Ceci est un extrait des travaux d'entomologie de Jean-Henri Fabre, de la fin du 19ème siècle. Il y expose ses observations sur la mante religieuse. J'ai particulièrement aimé le ton employé, humanisant pas mal les insectes, et d'un autre côté, celà fait peur d'imaginer le même comportement chez les humains... Digne d'un film d'horreur, mais je préfère vous laisser juge :

"Le peu que nous venons d'apprendre sur les moeurs de la Mante ne concorde guère avec ce que pouvait faire supposer l'appellation populaire. D'après le terme de Prègo-Diéu , on s'attendait à un insecte placide, dévotement recueilli, et l'on se trouve en présence d'un cannibale, d'un féroce spectre mâchant la cervelle de sa capture démoralisée par la terreur. Et ce n'est pas encore là le côté le plus tragique. Dans ses relations entre pareilles, la Mante nous réserve des moeurs comme on n'en trouverait pas d'aussi atroces même chez les Araignées, malfamées à cet égard.

Pour réduire le nombre de cloches encombrant ma grande table, pour me faire un peu de large tout en conservant ménagerie suffisante, j'installe dans la même volière plusieurs femelles, parfois jusqu'à la douzaine. Comme espace, le commun logis est convenable. Il y a place de reste pour les guère le mouvement. Accrochées au treillis du dôme, elles digèrent, immobiles, ou bien attendent le passage d'une proie.
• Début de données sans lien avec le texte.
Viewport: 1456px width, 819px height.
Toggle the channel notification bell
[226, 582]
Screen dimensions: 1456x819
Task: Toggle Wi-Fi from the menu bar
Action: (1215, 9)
Ainsi font-elles en liberté parmi les broussailles.

La cohabitation a ses dangers. Je sais que lorsque le foin manque au râtelier, les ânes se battent, eux les pacifiques. Mes pensionnaires, moins accommodantes, pourraient bien, en un moment de disette, s'aigrir le caractère et batailler entre elles. J'y veille en tenant les volières bien approvisionnées de Criquets, renouvelés deux fois par jour. Si la guerre civile éclate, ne pourra s'invoquer l'excuse de la famine.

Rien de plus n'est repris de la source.